==== INFORMATION GIVEN ====
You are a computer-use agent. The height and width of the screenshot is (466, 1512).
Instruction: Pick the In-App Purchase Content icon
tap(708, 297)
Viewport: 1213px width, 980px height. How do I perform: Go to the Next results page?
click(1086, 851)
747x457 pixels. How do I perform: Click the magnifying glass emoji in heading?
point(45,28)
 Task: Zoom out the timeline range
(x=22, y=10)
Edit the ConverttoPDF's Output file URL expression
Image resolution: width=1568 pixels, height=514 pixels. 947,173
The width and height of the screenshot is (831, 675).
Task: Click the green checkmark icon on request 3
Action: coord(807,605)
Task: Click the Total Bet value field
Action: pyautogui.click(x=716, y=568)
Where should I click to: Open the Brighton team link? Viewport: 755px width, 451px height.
====
WORK TO COMPLETE ▸ Exactly as given, repeat each line above.

ANSWER SECTION ▸
You are a computer-use agent. The height and width of the screenshot is (466, 1512).
Instruction: Pick the In-App Purchase Content icon
tap(708, 297)
Viewport: 1213px width, 980px height. How do I perform: Go to the Next results page?
click(1086, 851)
747x457 pixels. How do I perform: Click the magnifying glass emoji in heading?
point(45,28)
 Task: Zoom out the timeline range
(x=22, y=10)
Edit the ConverttoPDF's Output file URL expression
Image resolution: width=1568 pixels, height=514 pixels. 947,173
The width and height of the screenshot is (831, 675).
Task: Click the green checkmark icon on request 3
Action: coord(807,605)
Task: Click the Total Bet value field
Action: pyautogui.click(x=716, y=568)
Where should I click to: Open the Brighton team link? Viewport: 755px width, 451px height.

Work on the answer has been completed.